Verification: old host against new remote #
The decisive test is loading an old host build against the new remote and confirming it still renders. Pin the host’s federation config to the new remoteEntry.js and run the host’s existing integration suite unchanged.
// host/test/compat.test.tsx — run the v1 host's assertions against remote v2
import { render, screen } from '@testing-library/react';
import { Suspense, lazy } from 'react';
const Widget = lazy(() => import('remote/Widget'));
test('v1 host usage still renders against v2 remote', async () => {
// Exactly how the old host called it — no new props.
render(
<Suspense fallback={null}>
<Widget title="Reports" />
</Suspense>,
);
expect(await screen.findByText('Reports')).toBeInTheDocument();
});
In the browser, open DevTools and confirm: the Console shows no React prop-type or “is not a function” errors, the Network tab loads the new remoteEntry.js (check the hash), and the component renders its default (data-density="cozy") when no new prop is passed. A green run here is your go-signal to publish.
Troubleshooting #
Symptom: old host throws after the remote upgrades, and a required new prop is undefined.
Diagnosis: you added a prop without a default, or marked it required, so the old host renders with undefined and the component dereferences it. Fix: make the prop optional and give it a default that reproduces v1 behavior (density = 'cozy'). Never introduce a required prop in a minor release — a required prop is always a breaking change.
Symptom: the host’s event handler stopped firing after the remote update.
Diagnosis: the remote renamed the event (widget:select → widget:choose) or moved a field the host read at the top level. Fix: keep emitting the old event name through a deprecation window, or emit both; and never relocate or retype an existing payload field. Make the host a tolerant reader so additive fields can’t break it.
Symptom: the old host crashes on a value it has never seen in a switch or mapping.
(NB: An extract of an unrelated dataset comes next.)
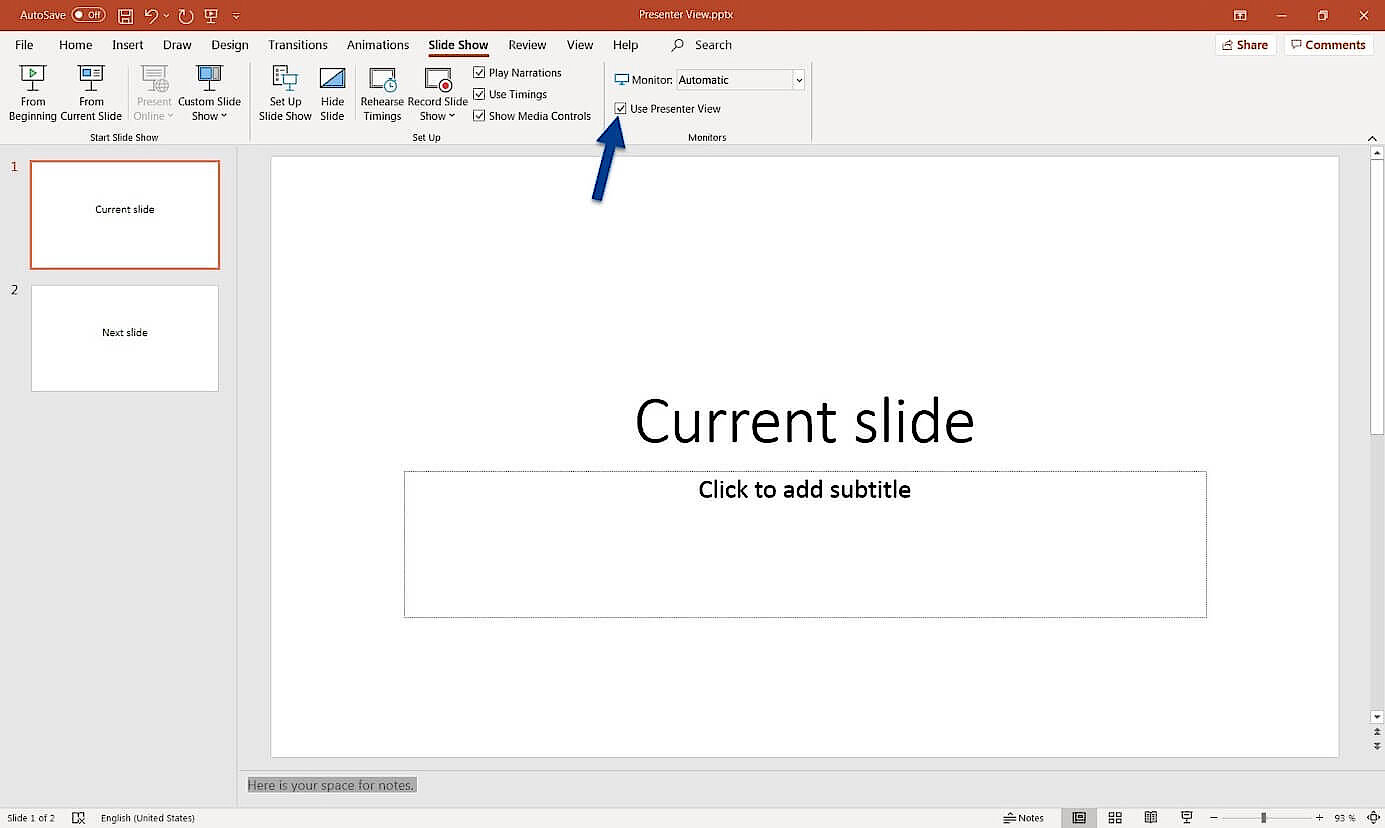Select Rehearse Timings
1385x828 pixels.
(382, 92)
Diagnosis: the remote added a new enum value (a third density, or a new event type) and the old host has no branch for it, hitting an unhandled default that throws. Fix: hosts should treat enums open-endedly — fall through to a safe default rather than throwing — and remotes should document that new enum members are additive. This is exactly the kind of contract drift that contract testing between frontend teams is designed to catch before release.
Symptom: TypeScript compiled clean but production still broke at runtime.
Diagnosis: the host built against its own bundled copy of the remote’s .d.ts, so a runtime-only change (a renamed exposed module, a property that’s now null at runtime, a default that changed) was invisible to the compiler. Fix: don’t rely on types as your only safety net. Add the old-host-against-new-remote integration test above, and keep the runtime console.warn deprecation signals so drift is observable even when the type checker is silent. The broader version-negotiation safeguards in Versioning Strategies for Remote Apps cover the build-time side of this.